This issue's articles hit different because the writers aren't theorizing from the sidelines. John Utz, Gaurav Nukala, and Noa Ganot are in the trenches, wrestling with the exact tension that killed Kodak: when do you protect what's working, and when do you burn it down for something better?
The thing I keep coming back to is how emotional this decision is. It's not a spreadsheet problem. It's a courage problem. John Utz captured Kodak's failure perfectly: "Despite being a pioneer in the photography industry and holding a vast portfolio of digital patents, Kodak failed to prioritize the transition to digital photography effectively. This reluctance stemmed from a fear of cannibalizing their highly profitable film business."
They had the technology. They owned the patents. But the comfort of existing revenue held them hostage.
John continues: "Kodak's hesitation and misaligned priorities led to its inability to capitalize on its technological advancements, ultimately resulting in the company filing for bankruptcy in 2012." That's the quiet tragedy of product cannibalization anxiety. It doesn't look like a crisis at the time. It looks like prudence. It looks like protecting the business. Until it's too late.
Steve Jobs understood this better than most: "People think focus means saying yes to the thing you've got to focus on. But that's not what it means at all. It means saying no to the hundred other good ideas that there are." And sometimes that 'no' is aimed at your own current cash cow.
I wonder if most product teams even have the vocabulary for this conversation. Our roadmaps are full of "new features" and "growth initiatives." I almost never see "product sunsetting" or "feature deletion" as a top priority.

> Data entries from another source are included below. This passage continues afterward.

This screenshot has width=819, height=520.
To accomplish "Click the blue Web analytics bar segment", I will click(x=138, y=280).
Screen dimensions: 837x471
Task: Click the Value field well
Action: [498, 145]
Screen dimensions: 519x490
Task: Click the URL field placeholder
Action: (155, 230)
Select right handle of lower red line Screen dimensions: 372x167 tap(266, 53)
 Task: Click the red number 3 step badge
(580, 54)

John Utz addresses this head-on in Delete to Accelerate: Transforming Your Product with a Reverse Roadmap. He points out something that made me pause: "We have a roadmap that is largely, if not entirely, focused on releasing new stuff while maintaining what we have. But for some reason, we don't have a roadmap focused on decluttering and simplifying the product."

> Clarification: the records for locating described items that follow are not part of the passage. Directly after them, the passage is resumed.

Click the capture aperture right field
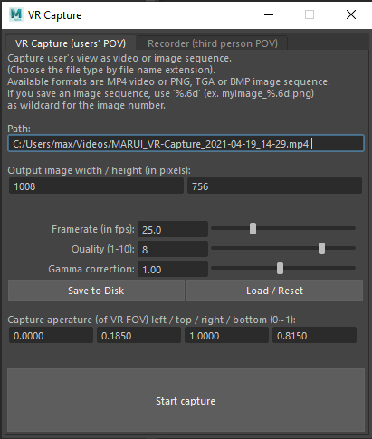372x439 pixels. point(226,335)
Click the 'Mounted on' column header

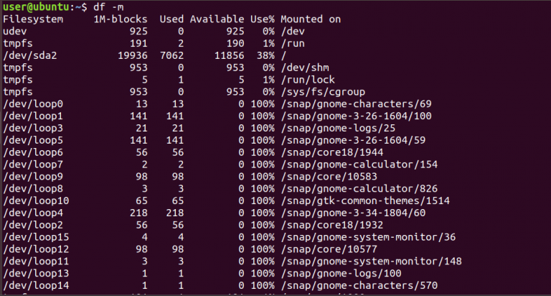pos(310,19)
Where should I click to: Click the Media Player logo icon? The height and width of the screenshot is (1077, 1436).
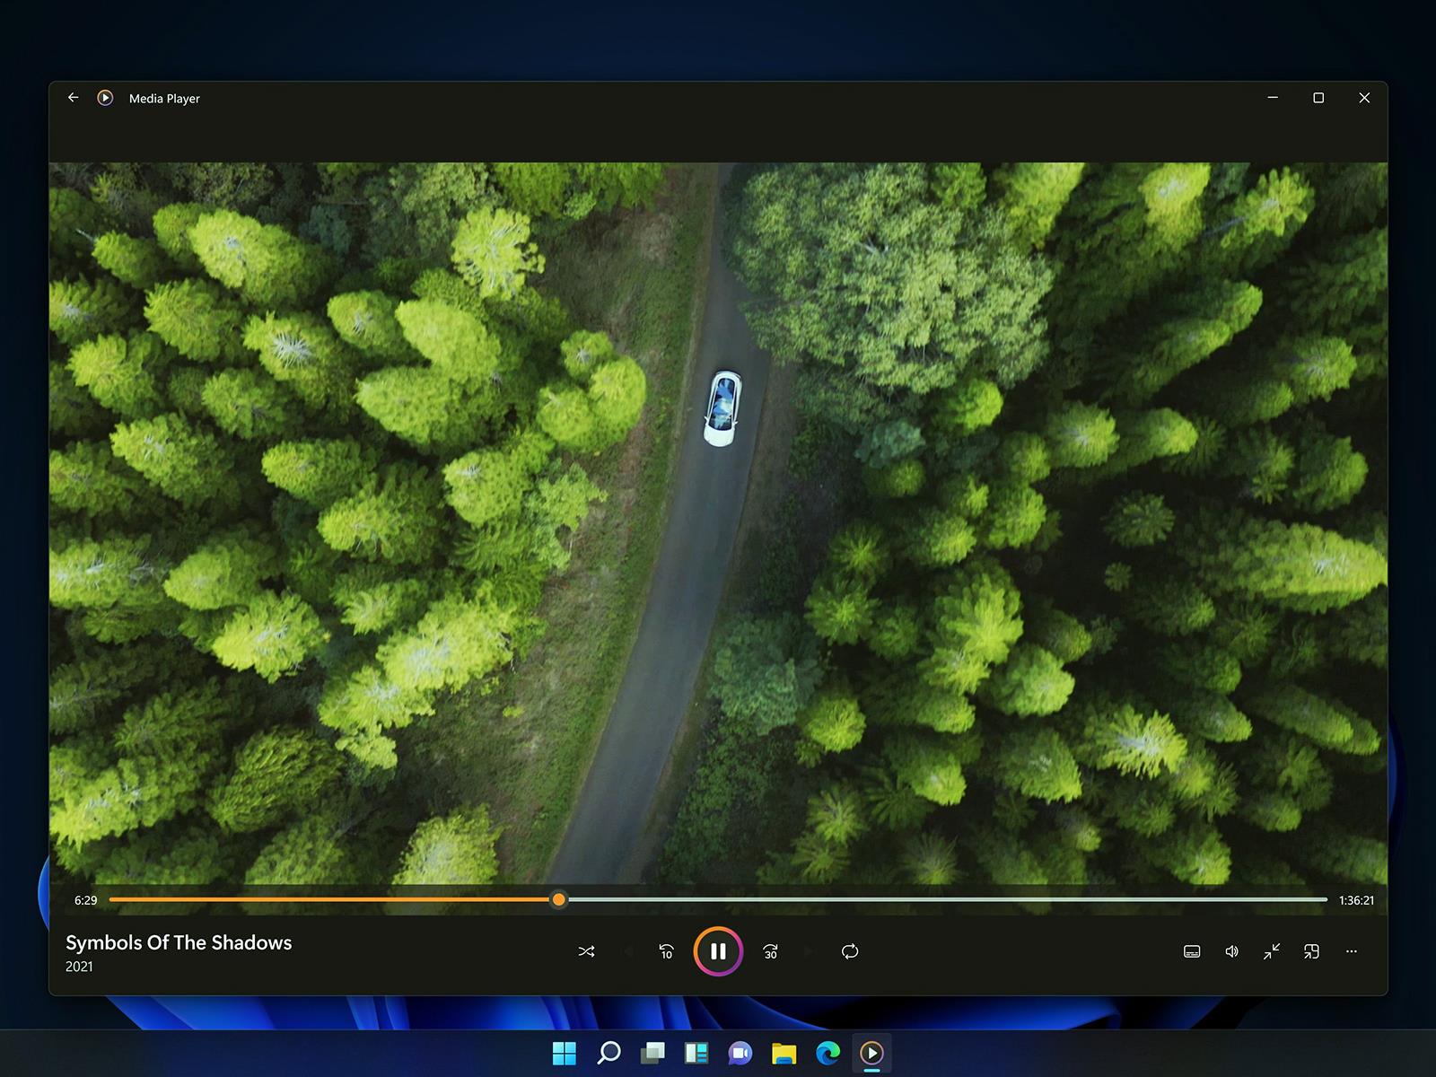pos(105,98)
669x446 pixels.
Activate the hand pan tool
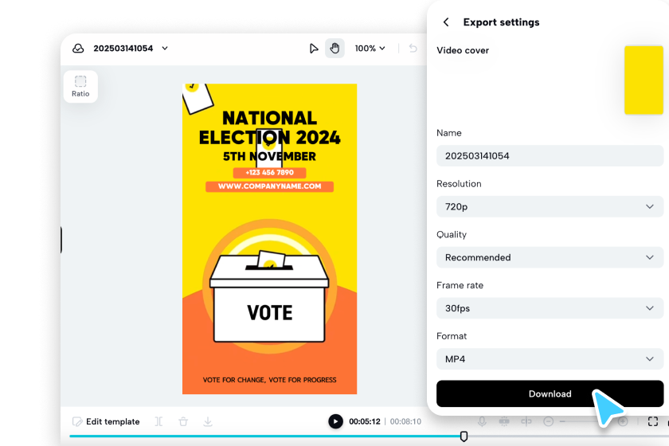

I found myself nodding at that. Launches get celebrated. Retirements get mourned, or worse, avoided entirely.
John describes his own frustration: "I was pissed. So what did I do? This was around the time that the idea of a separate, reverse roadmap came to mind." His proposal is simple and a bit radical: "Spend as much time planning for what you will get rid of as you do planning for what you will add." Adobe, Atlassian, and Salesforce all maintain separate retirement roadmaps. It's not a fringe idea. But it still feels rare in practice.

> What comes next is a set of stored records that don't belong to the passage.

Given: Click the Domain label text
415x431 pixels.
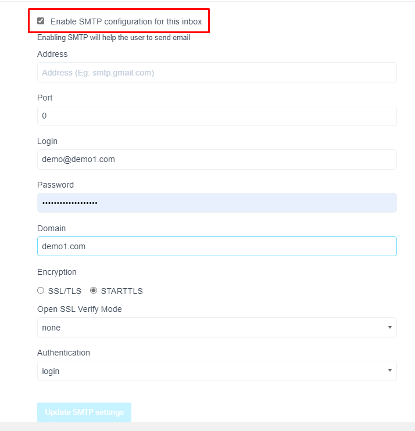Looking at the screenshot, I should [x=51, y=228].
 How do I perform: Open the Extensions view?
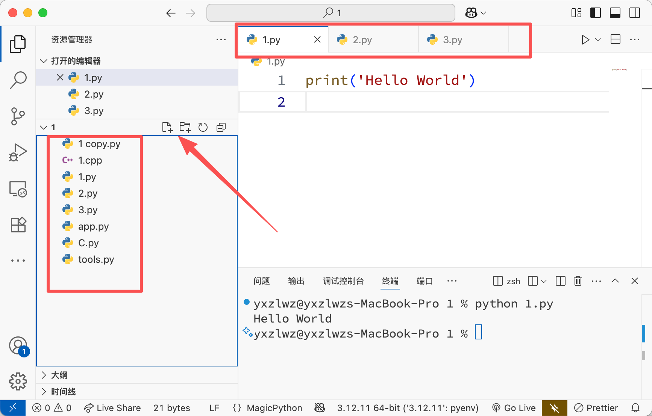coord(18,225)
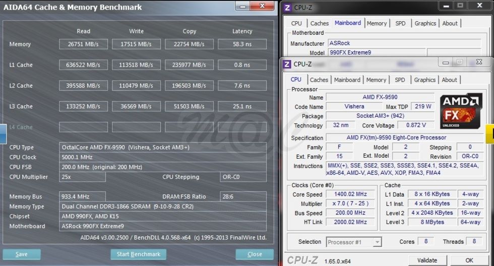494x266 pixels.
Task: Open Memory tab in front CPU-Z window
Action: click(x=376, y=80)

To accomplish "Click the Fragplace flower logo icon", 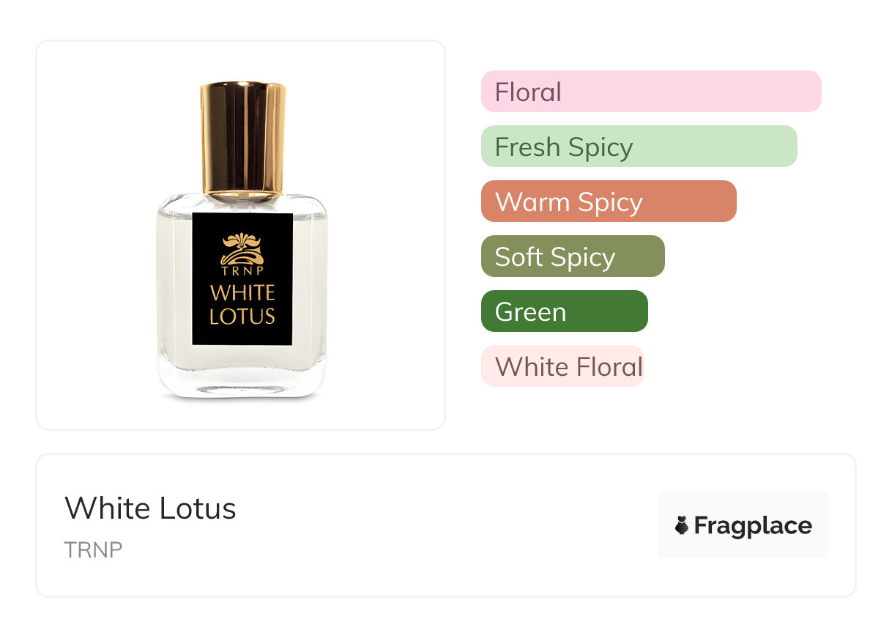I will pos(682,525).
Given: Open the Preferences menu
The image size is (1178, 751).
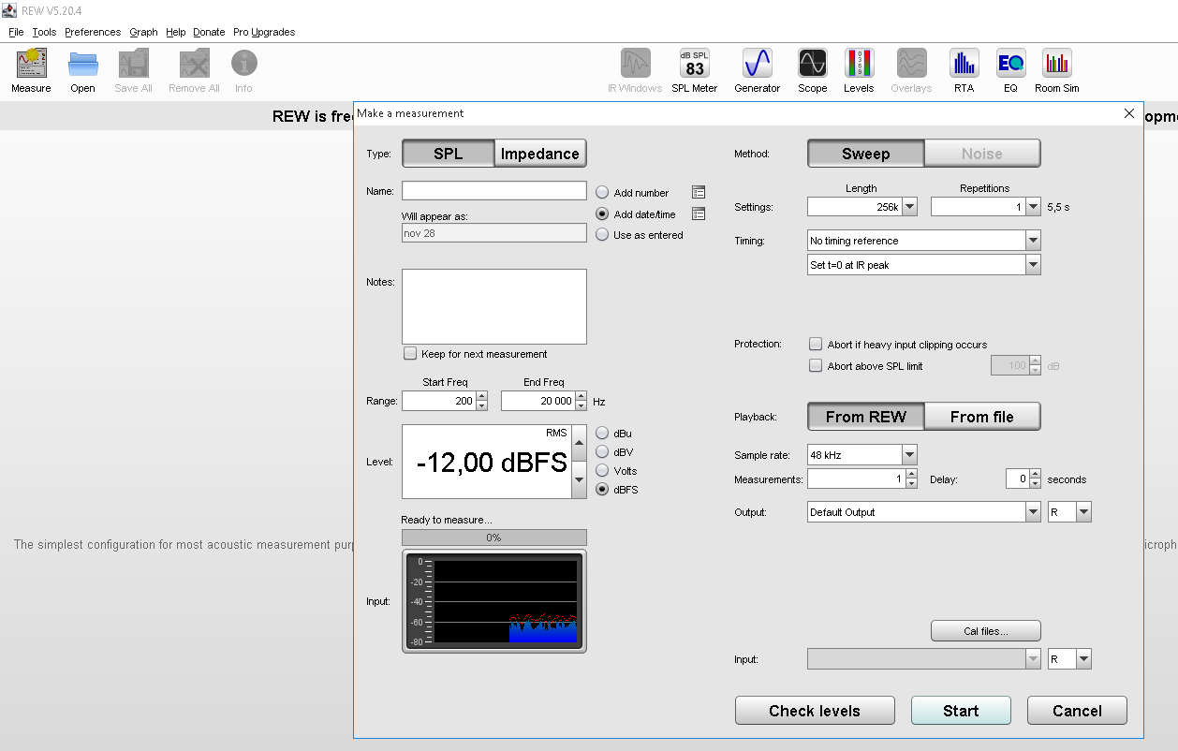Looking at the screenshot, I should 92,32.
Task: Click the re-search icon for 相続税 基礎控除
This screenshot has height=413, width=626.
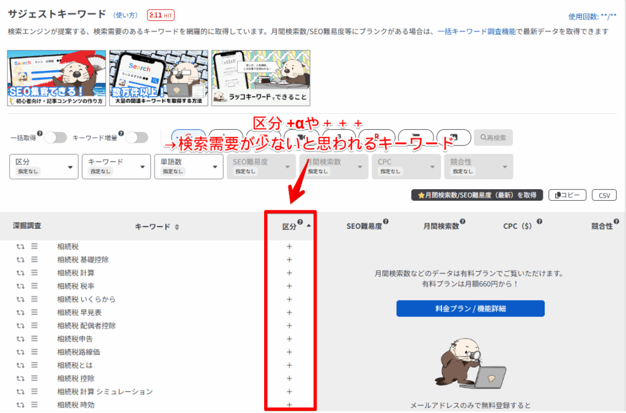Action: pyautogui.click(x=20, y=259)
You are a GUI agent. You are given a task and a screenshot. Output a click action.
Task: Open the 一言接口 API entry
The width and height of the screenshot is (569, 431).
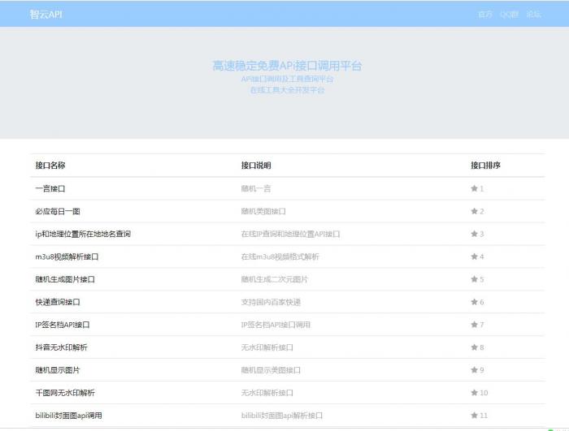[50, 188]
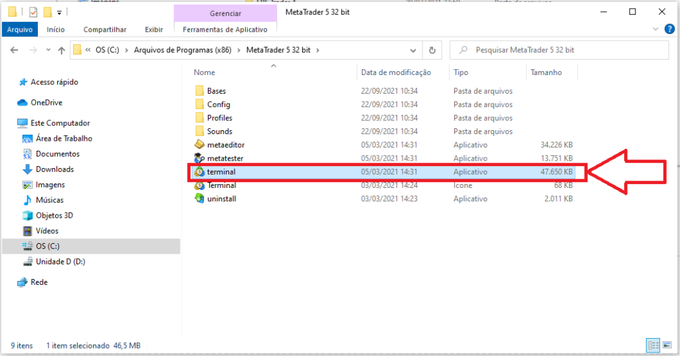Open the Help question mark icon

(669, 29)
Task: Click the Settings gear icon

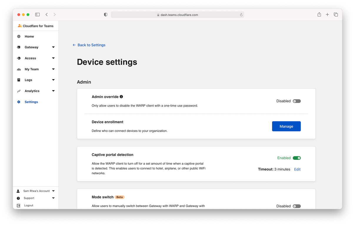Action: pos(19,102)
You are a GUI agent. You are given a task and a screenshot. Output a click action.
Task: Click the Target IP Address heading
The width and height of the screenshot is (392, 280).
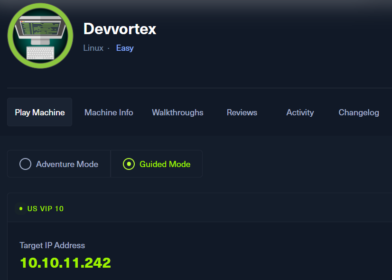tap(52, 245)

This isn't about arbitrary deletion though. Gaurav Nukala brings the bigger picture with How To Determine Product Priority: A Portfolio Management Framework. He makes the uncomfortable case that sometimes you have to sacrifice individual product success for the health of the whole portfolio. "We have to sub optimize individual products to optimize the portfolio," he writes. That sounds like a tough conversation to have with the team that just shipped a solid quarter on a product you're about to sunset.
And then there's the AI acceleration. Noa Ganot's Product Strategy in the AI Era hits this point hard. "Without a clear product strategy, AI will help you go fast in every possible direction at once." That line has been rattling around in my head since I read it. Everyone is shipping AI features. But without a strategy for what to keep, what to replace, and what to let go of, you end up with a bloated mess. Noa warns, "You can't afford to do it blindly, spray and pray, and hope that somehow one of your attempts will work."
Jeff Bezos put it another way, as quoted in John Utz's The Power of Product Lifecycle Management: "All businesses need to be young forever. If your customer base ages with you, you're Woolworth's." That's not about ageism. It's about relevance. And staying relevant sometimes means your best product today becomes the thing you retire tomorrow.
What I Am Hearing on the Podcast
This tension between protecting what works and building what's next keeps surfacing in my podcast conversations.
I was talking with Dan Balcauski in EP83 about pricing and packaging when he asked something that stuck with me: "Is this new set of capabilities, the benefits, the use case that we're talking about, is this talking to the same buyer? Is this an extension of that same buyer's life? Or are we talking to the person in the cube next to him or in the building next to him?"
That question matters for cannibalization more than people think. If you're building for the same buyer, you're creating a choice. And if the new thing is better, the old thing has to go. Dan also said something that's hard to hear but important: "The customers don't care about how many story points it took to build your feature and they don't care about the variable costs of your expenses. The value is not in the feature. The value is in the mind of the customer." Internal effort doesn't equal external value. And when the new product delivers more value, sentimentality about the old one becomes a liability.
In EP93 with Nicole Segerer, the conversation got into AI and cloud migration. Nicole shared something sobering: "80% of companies will have launched some sort of AI functionality. But when you really go deeper and you look at, okay, are customers using this? And is it something that carries some value that people would actually pay for? That creates a whole different picture."
She also named the classic cannibalization standoff: "Sometimes the profitability is still sitting with on-premise products. That's okay. But then you also need to think about how do I grab that customer cohort and move them to my cloud and SaaS products." The old product is still paying the bills. The new product is the future. Managing that transition without blowing everything up is one of the hardest things in product.
Nicole finished with something that keeps echoing for me: "People need to unlearn to just build features and capabilities for the sake of it. It doesn't work, especially when you think about AI use cases." Unlearning. That might be the most important skill in product right now. Unlearning the instinct to protect, to add, to preserve. Learning instead to subtract, to sunset, to cannibalize your own work before someone else does it for you.
I keep wondering though. How do you build that muscle? How do you create a culture where killing your own successful product isn't career suicide but career-defining? I don't have a clean answer for that. Maybe nobody does yet.
John Utz, Gaurav Nukala, and Noa Ganot are doing the work that matters here. John isn't just writing about reverse roadmaps as a concept. He lived the frustration, got mad about it, and built the framework. Gaurav is bringing rigour to portfolio decisions that most teams make on gut instinct. And Noa is asking the hard questions about AI strategy that everyone is thinking but few are writing down. These are practitioners sharing what they've learned in the middle of doing it, not from the comfort of having figured it all out. That's what makes their work worth reading.